Electronic drums and fast-paced synthesizer sounds by dance musician Omar Souleyman marked the start of this year’s DokuNights, DokuFest’s music festival that will fill the air of the historic city with heartwarming reverberations each night.
The Marashi park along the city’s Bistrica river was filled to the brim with people who were beaming with anticipation for the opening act of the music festival. About one hour and a half after midnight, Souleyman and his accompanying synth player unhurriedly approached the stage after a lively session of cheers and applause.
Prior to being introduced to the western world by U.S. label Sublime Frequencies, Souleyman was prolific in his home country as a wedding musician. During his initial career in Syria starting from 1994, he released over 500 music cassettes of his gigs. The multicultural border region of Al-Hasakah has shaped his music to encompass a wide range of traditional Syrian, Turkish, and Kurdish music.
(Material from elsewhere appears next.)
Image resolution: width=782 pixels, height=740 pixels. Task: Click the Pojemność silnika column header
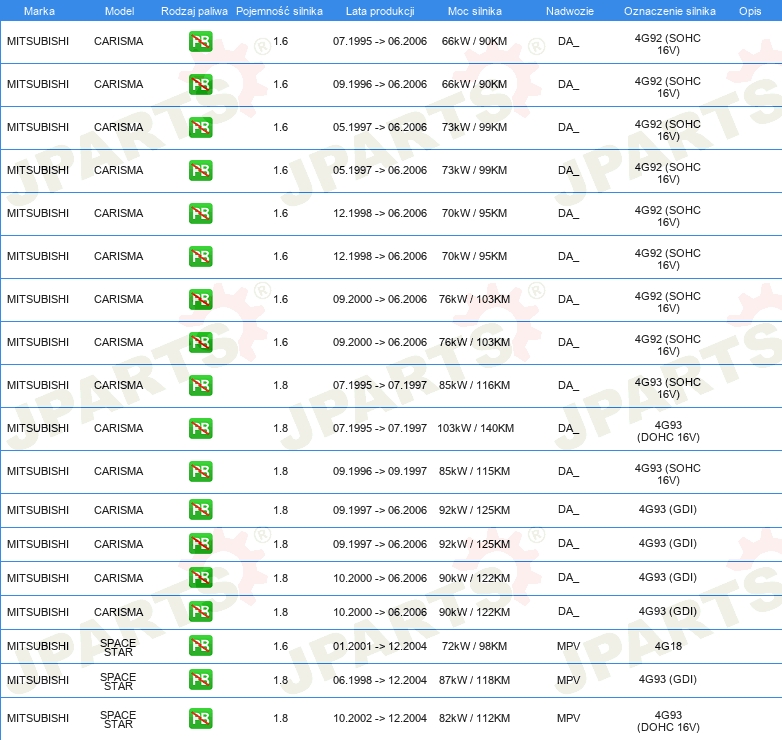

Ever since his first album debuted in 2006, he has performed at world-renowned festivals such as Bonaroo and Glastonbury, has collaborated with musicians like Bjork, and has had his music sampled by numerous DJs around the world.
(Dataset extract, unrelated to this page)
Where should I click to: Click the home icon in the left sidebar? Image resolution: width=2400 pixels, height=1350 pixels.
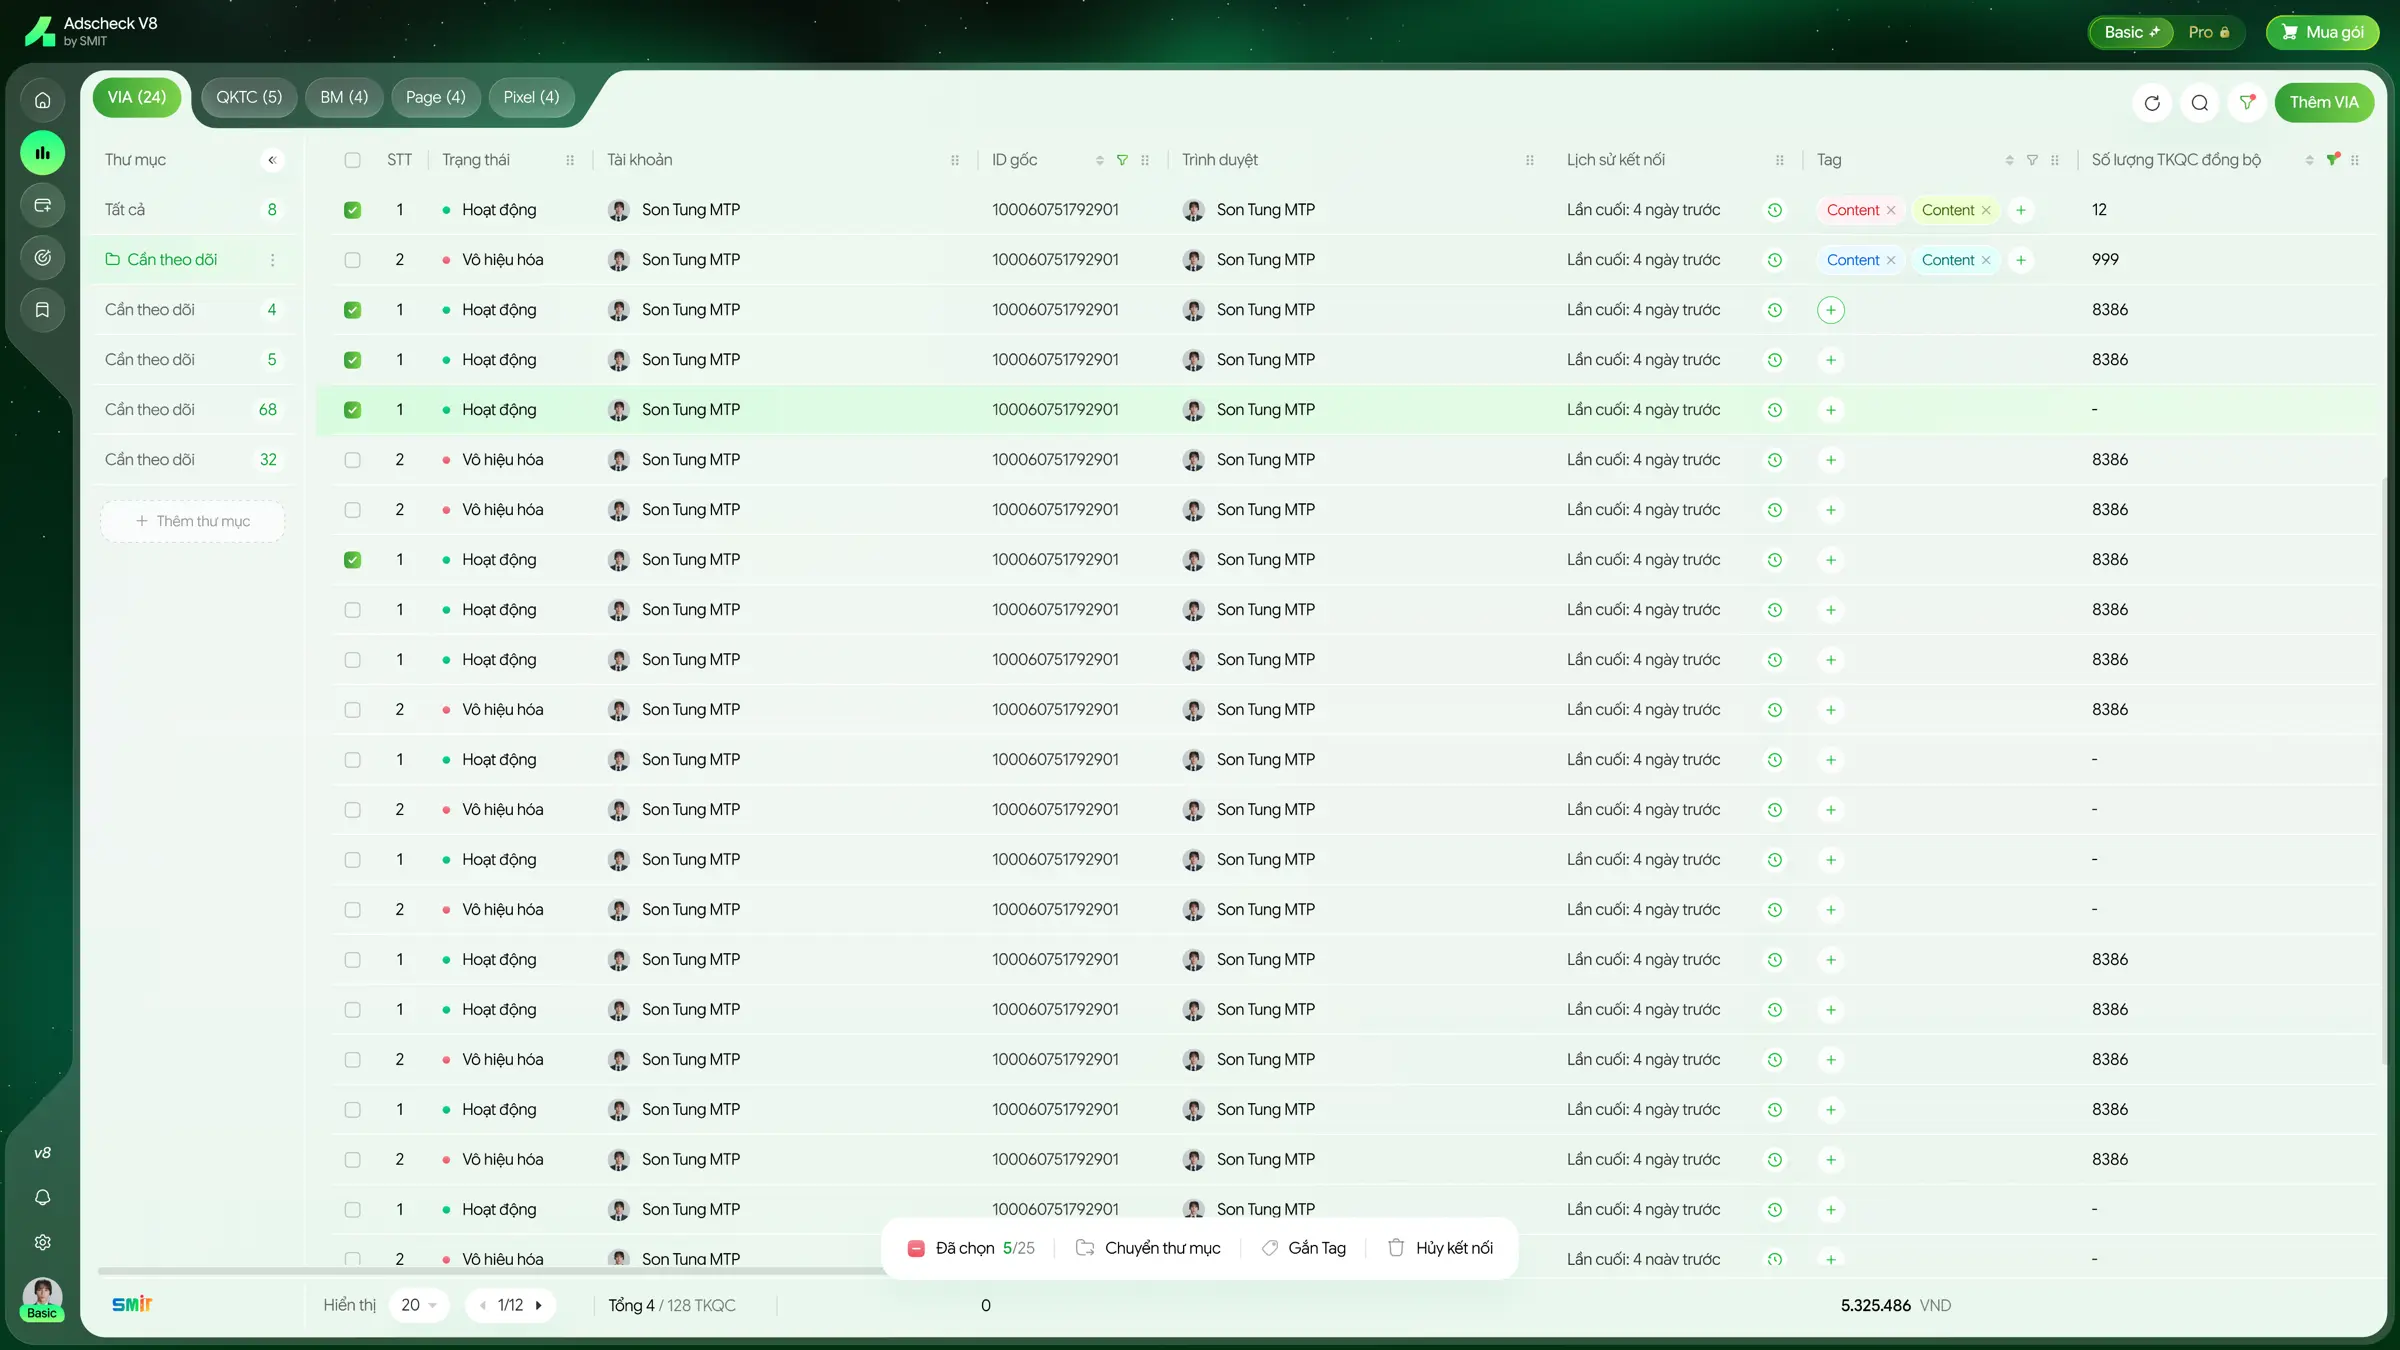coord(42,100)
As cigarettes were haphazardly lit across the Andrra sport court, Souleyman’s signature glasses, keffiyeh, and thawb slowly became illuminated by flickering lights fixed atop the stage. After a very brief welcome, the sounds of the synthesizer suddenly gained bass and caused the festival-goers to make use of their dancing shoes.
Considering traditional Albanian music is fairly influenced by Middle-Eastern tunes, the locals knew exactly what they had signed up for. Although it seemed like an unlikely place for electronic wedding music, most of the people quickly shrugged it off and embraced the beauty of the vibrations.
Souleyman’s raspy voice, uttering messages of strong love and affection, was accepted with open arms even though most probably did not understand his Arabic lyrics. A portion of “Warni Warni,” one of his most famous songs, roughly translates to: I cannot live without you . . . You’re for me like the water and the air that I breathe that I cannot survive without . . . May God punish who tries to separate you and me.
Even though several people were soon disillusioned by the generally negative sentiment towards Souleyman’s genre of music in Kosovo youth culture, a fair number of people joined in valle, a traditional festive dance, towards the end of the concert.
About two hours after Souleyman initially took the stage, as the remaining listeners were chugging lagers and wobbling their limbs like whips, Souleyman thanked the crowd and left just as leisurely as he came.
Dokunight concerts will take place every night until the August 12 at two separate stages in the city: At the Sunset Stage in the fortress starting from 18:00 and at the Andrra Stage in the Marashi park starting from 00:00. To see the whole schedule, visit DokuFest’s official website. On August 6, Blind Observatory and Leo Lumezi will perform at Andrra Stage.